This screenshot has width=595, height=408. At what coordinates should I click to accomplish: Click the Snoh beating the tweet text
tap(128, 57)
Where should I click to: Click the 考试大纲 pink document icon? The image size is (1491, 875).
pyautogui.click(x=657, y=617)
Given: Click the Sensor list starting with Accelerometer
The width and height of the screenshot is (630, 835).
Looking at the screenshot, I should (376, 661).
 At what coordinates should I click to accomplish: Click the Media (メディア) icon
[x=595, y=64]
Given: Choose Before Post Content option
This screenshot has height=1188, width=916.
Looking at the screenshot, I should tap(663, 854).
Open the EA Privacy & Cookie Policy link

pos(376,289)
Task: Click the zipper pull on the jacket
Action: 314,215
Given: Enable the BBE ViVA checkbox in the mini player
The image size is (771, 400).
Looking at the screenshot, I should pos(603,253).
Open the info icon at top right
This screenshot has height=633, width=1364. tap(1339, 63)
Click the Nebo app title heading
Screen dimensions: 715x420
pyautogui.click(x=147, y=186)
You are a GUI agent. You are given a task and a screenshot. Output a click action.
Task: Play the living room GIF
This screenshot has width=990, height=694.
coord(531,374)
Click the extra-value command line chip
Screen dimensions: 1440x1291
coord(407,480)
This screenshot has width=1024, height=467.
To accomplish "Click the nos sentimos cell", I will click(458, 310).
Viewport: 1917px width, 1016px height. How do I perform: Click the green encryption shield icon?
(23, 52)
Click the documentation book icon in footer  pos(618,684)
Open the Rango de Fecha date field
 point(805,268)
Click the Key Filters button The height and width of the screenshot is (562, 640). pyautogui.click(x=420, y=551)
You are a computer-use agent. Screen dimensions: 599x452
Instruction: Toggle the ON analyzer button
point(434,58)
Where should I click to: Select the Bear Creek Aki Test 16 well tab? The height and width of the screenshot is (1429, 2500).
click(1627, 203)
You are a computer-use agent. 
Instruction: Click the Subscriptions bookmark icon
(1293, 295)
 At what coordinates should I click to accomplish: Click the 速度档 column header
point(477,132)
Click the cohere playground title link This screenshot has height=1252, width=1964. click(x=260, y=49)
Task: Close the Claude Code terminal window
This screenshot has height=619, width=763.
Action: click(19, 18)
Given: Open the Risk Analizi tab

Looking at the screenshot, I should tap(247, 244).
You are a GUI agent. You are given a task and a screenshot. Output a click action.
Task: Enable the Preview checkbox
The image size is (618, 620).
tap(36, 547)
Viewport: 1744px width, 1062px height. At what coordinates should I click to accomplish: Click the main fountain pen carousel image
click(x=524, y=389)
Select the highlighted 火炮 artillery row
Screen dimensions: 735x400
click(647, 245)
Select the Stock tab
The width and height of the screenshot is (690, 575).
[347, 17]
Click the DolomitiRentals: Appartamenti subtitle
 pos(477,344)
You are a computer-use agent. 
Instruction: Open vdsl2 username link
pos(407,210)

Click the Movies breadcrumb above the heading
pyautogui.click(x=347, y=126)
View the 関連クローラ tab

**HOW TO COMPLETE THIS TASK:** Copy every entry exactly as it is given.

**EXERCISE OUTPUT:**
This screenshot has width=595, height=408. At what coordinates should I click to accomplish: Click the Snoh beating the tweet text
tap(128, 57)
Where should I click to: Click the 考试大纲 pink document icon? The image size is (1491, 875).
pyautogui.click(x=657, y=617)
Given: Click the Sensor list starting with Accelerometer
The width and height of the screenshot is (630, 835).
Looking at the screenshot, I should (376, 661).
 At what coordinates should I click to accomplish: Click the Media (メディア) icon
[x=595, y=64]
Given: Choose Before Post Content option
This screenshot has height=1188, width=916.
Looking at the screenshot, I should tap(663, 854).
Open the EA Privacy & Cookie Policy link

pos(376,289)
Task: Click the zipper pull on the jacket
Action: 314,215
Given: Enable the BBE ViVA checkbox in the mini player
The image size is (771, 400).
Looking at the screenshot, I should pos(603,253).
Open the info icon at top right
This screenshot has height=633, width=1364. tap(1339, 63)
Click the Nebo app title heading
Screen dimensions: 715x420
pyautogui.click(x=147, y=186)
You are a GUI agent. You are given a task and a screenshot. Output a click action.
Task: Play the living room GIF
This screenshot has width=990, height=694.
coord(531,374)
Click the extra-value command line chip
Screen dimensions: 1440x1291
coord(407,480)
This screenshot has width=1024, height=467.
To accomplish "Click the nos sentimos cell", I will click(458, 310).
Viewport: 1917px width, 1016px height. How do I perform: Click the green encryption shield icon?
(23, 52)
Click the documentation book icon in footer  pos(618,684)
Open the Rango de Fecha date field
 point(805,268)
Click the Key Filters button The height and width of the screenshot is (562, 640). pyautogui.click(x=420, y=551)
You are a computer-use agent. Screen dimensions: 599x452
Instruction: Toggle the ON analyzer button
point(434,58)
Where should I click to: Select the Bear Creek Aki Test 16 well tab? The height and width of the screenshot is (1429, 2500).
click(1627, 203)
You are a computer-use agent. 
Instruction: Click the Subscriptions bookmark icon
(1293, 295)
 At what coordinates should I click to accomplish: Click the 速度档 column header
point(477,132)
Click the cohere playground title link This screenshot has height=1252, width=1964. click(x=260, y=49)
Task: Close the Claude Code terminal window
This screenshot has height=619, width=763.
Action: click(19, 18)
Given: Open the Risk Analizi tab

Looking at the screenshot, I should tap(247, 244).
You are a GUI agent. You are given a task and a screenshot. Output a click action.
Task: Enable the Preview checkbox
The image size is (618, 620).
tap(36, 547)
Viewport: 1744px width, 1062px height. At what coordinates should I click to accomplish: Click the main fountain pen carousel image
click(x=524, y=389)
Select the highlighted 火炮 artillery row
Screen dimensions: 735x400
click(647, 245)
Select the Stock tab
The width and height of the screenshot is (690, 575).
[347, 17]
Click the DolomitiRentals: Appartamenti subtitle
 pos(477,344)
You are a computer-use agent. 
Instruction: Open vdsl2 username link
pos(407,210)

Click the Movies breadcrumb above the heading
pyautogui.click(x=347, y=126)
View the 関連クローラ tab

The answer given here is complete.